En tant que designer, nous utilisons beaucoup (trop?) de termes anglais et d'anglicismes : “On se fait un call à 16h ? Comme ça on déroule le workshop pour demain. J’ai vu Hervé tout à l’heure, il m’a dit de revoir les wireframes du projet Machintruc. Yes, je te tiens au courant pour voir si ça rentre dans le pipe. Toi de ton côté, avance sur l’expérience map, le storyboard et les wireflows pour donner ça ASAP à Aurélie.”

Ça vous parle ? :-D Il n’y a aucun problème à parler comme cela entre collègues/pairs puisque le principal est de se comprendre. Maintenant, imaginez, vous dites ces mots à vos grand-parents… Je doute qu’ils comprennent de quoi il retourne.

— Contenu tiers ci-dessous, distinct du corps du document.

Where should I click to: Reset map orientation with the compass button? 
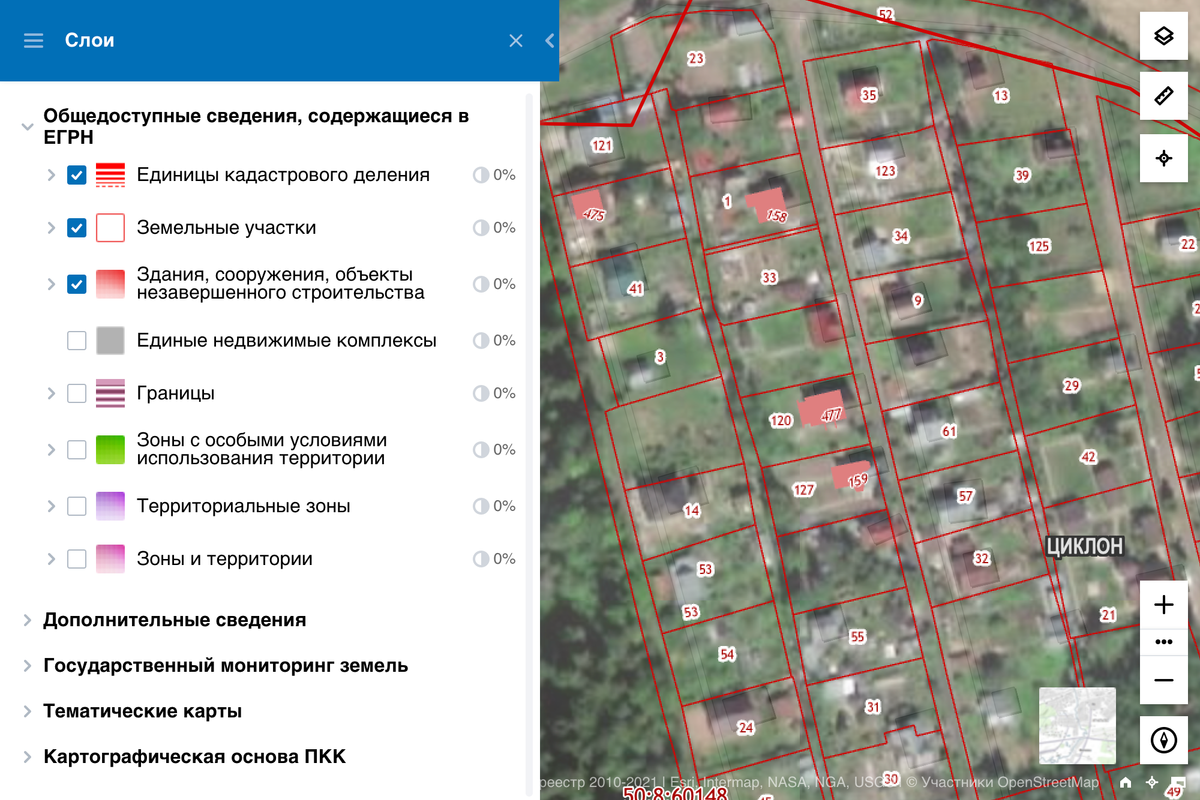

Quand nous concevons une interface, c’est pareil : il faut que le langage utilisé soit simple et facile d’accès ou bien celui est employé par vos utilisateurs (ce qu’on appelle “jargon”). Reprenez leurs mots, à eux, pour une meilleure ergonomie.

Ici, nous extrapolons car Mural et Miro sont des logiciels américains (tous les deux en Californie) donc il est logique qu’ils soient en anglais. Dans tous les cas, nous avons 5/20 utilisateurs qui étaient gênés par l’utilisation de l’anglais. 

Benoît nous explique que l’anglais et lui “ça fait deux”

Pour conclure, si vos utilisateurs cibles sont francophones, utilisez du français pour votre interface. Cela paraît évident mais il arrive parfois que certains mots en anglais se glissent dans les interfaces. La preuve, nous n’avons eu besoin de consulter que 3 sites avant de trouver celui-là : Sephora propose #athomewithsephora en rose dans sa navigation. Ce doit être important s’il est mis en avant et pourtant il est en anglais sur le site français (de plus lorsque l’on clique sur la page, on ne retrouve le # nul part).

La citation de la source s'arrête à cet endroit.